Indeed, such strong curbs on the scope for whistleblowing invite the question of whether the Act has been appropriately named.

More to the point, these obstacles to whistleblowing highlight the essential need for an enabling environment for good governance to nurture ethical practices in public life.

Clearly, fundamental democratic norms such as a free press and diversity in political representation must flourish in order that they can play their expected roles in society.

So, a reform of the Whistleblower Act 2010 can only be effective if the removal of restrictions proposed by IDEAS is effected in an enlarged democratic space.

The restrictive terms of the Act are further underlined by a clause that automatically removes protection for those who are participants or accomplices in the improper conduct. Another clause disallows disclosures by employees motivated by fear of dismissal or disciplinary action.

Naturally, the reforms to the Act proposed by IDEAS call for the removal of such constraints that are contrary to the spirit of transparency and accountability that form the basis of democratic rule.

Another serious flaw in the Act’s intent can be seen in its failure to insulate itself from the executive. Section 4 gives the minister complete discretion to direct the enforcement agency’s actions.

In its place, the policy paper proposes that ministerial oversight be removed by the creation of an independent authority, such as the office of an ombudsman to manage whistleblowers.

Plainly put, a whistleblower law that does not irrefutably establish its independence from the executive does not go far enough to do the job of facilitating the exposure of wrongful conduct in public office.

The third area of reforms proposed by IDEAS — covering the whistleblower mechanism and procedures — adds momentum to the drive to tighten the law in order to make it more effective.

The issues currently faced in this area include uncertainty over which agency a whistleblower should share his or her information with, opacity about the progress of investigations and broad discretion given to enforcement agencies to decide on the reward for whistleblowers.

Consequently, IDEAS proposes that a centralised unit be tasked with handling whistleblowing and raising public awareness of the process. For greater transparency about the progress of investigations, the think tank makes the logical proposal for a general timeline to be established and the informant to be updated accordingly.

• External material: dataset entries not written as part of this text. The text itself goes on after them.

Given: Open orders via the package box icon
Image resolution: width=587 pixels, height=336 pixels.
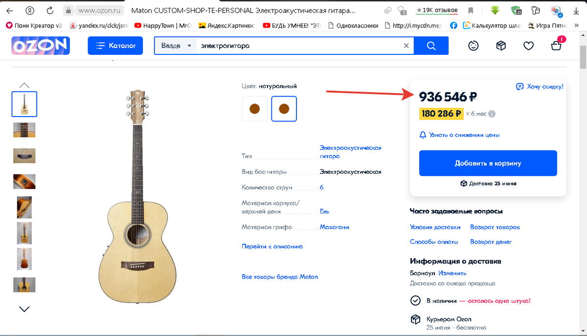Looking at the screenshot, I should (501, 45).
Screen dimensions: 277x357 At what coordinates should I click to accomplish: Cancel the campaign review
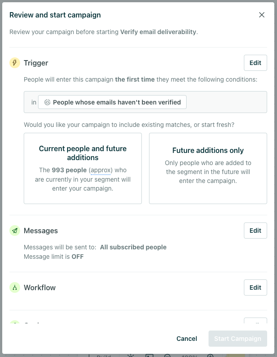(x=187, y=339)
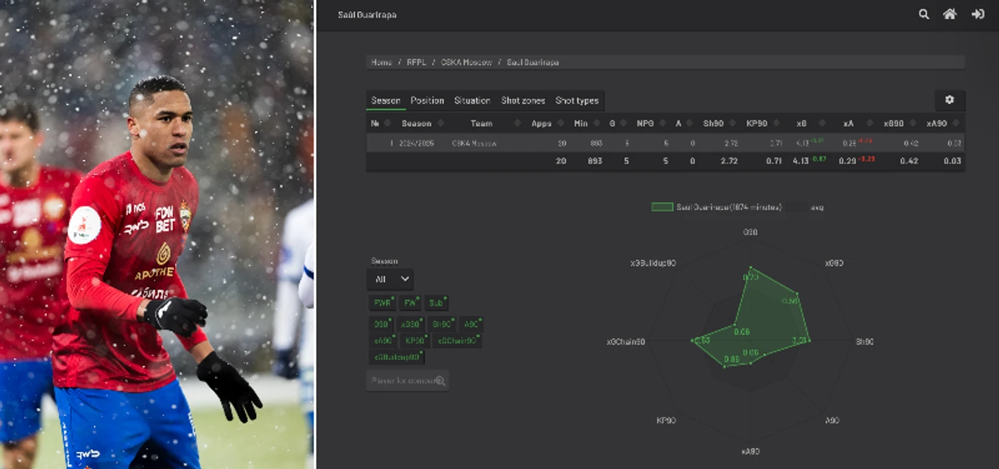Open the Season All dropdown
Viewport: 999px width, 469px height.
tap(391, 279)

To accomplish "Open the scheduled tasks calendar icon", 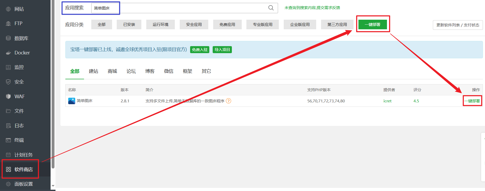I will [x=8, y=155].
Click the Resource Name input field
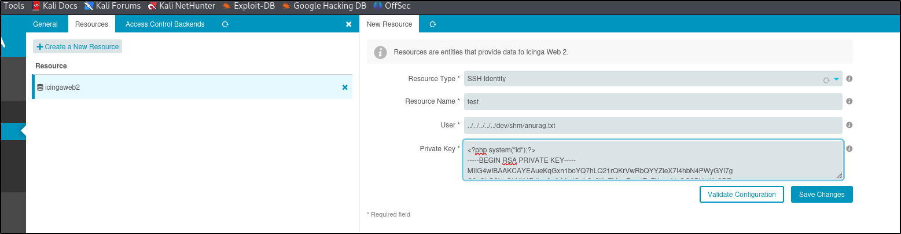This screenshot has height=234, width=901. coord(652,102)
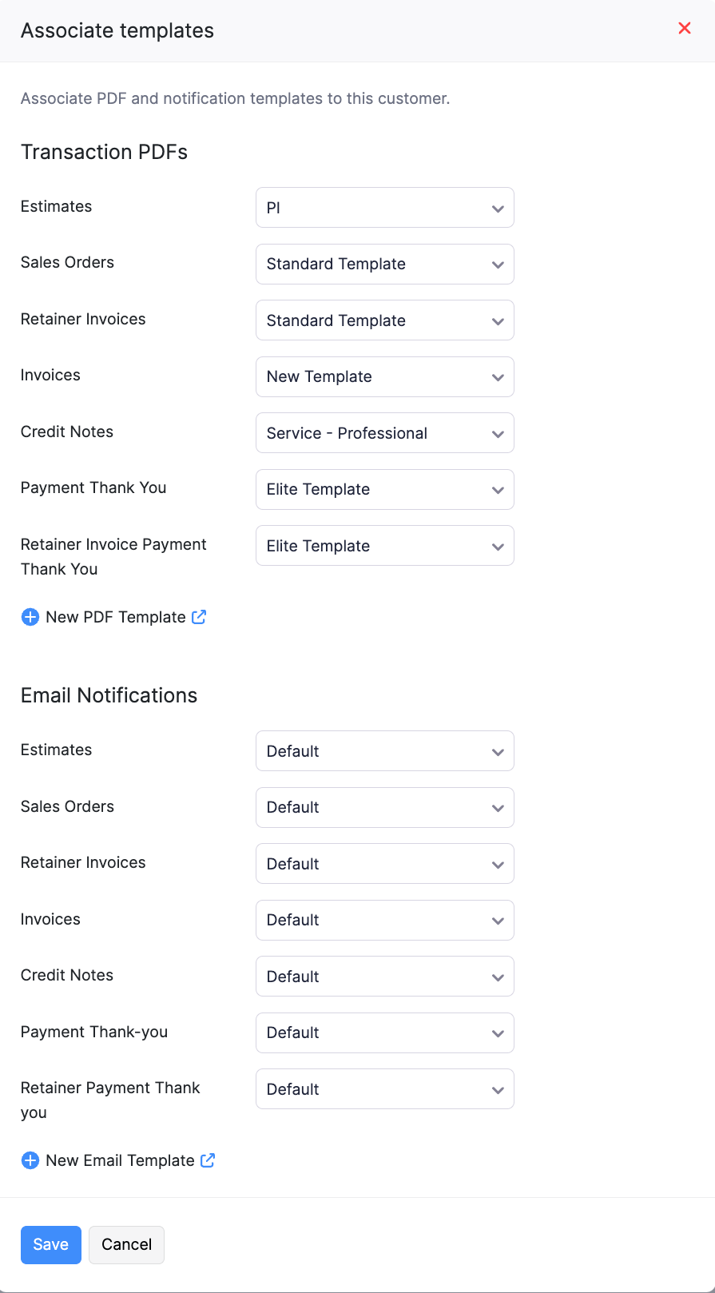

As for rewards, IDEAS points out the example of South Korea, where the relevant authority can provide whistleblowers with rewards of up to US$2 million.

In sum, therefore, much groundwork needs to be done to rehabilitate basic democratic processes before the seed of whistleblowing can sprout in the garden of Malaysia’s democracy.

Some may argue that unless vigorous weeding continues unabated, whistleblowing and similar well-intended initiatives may become smothered by the undergrowth that has spread through the system.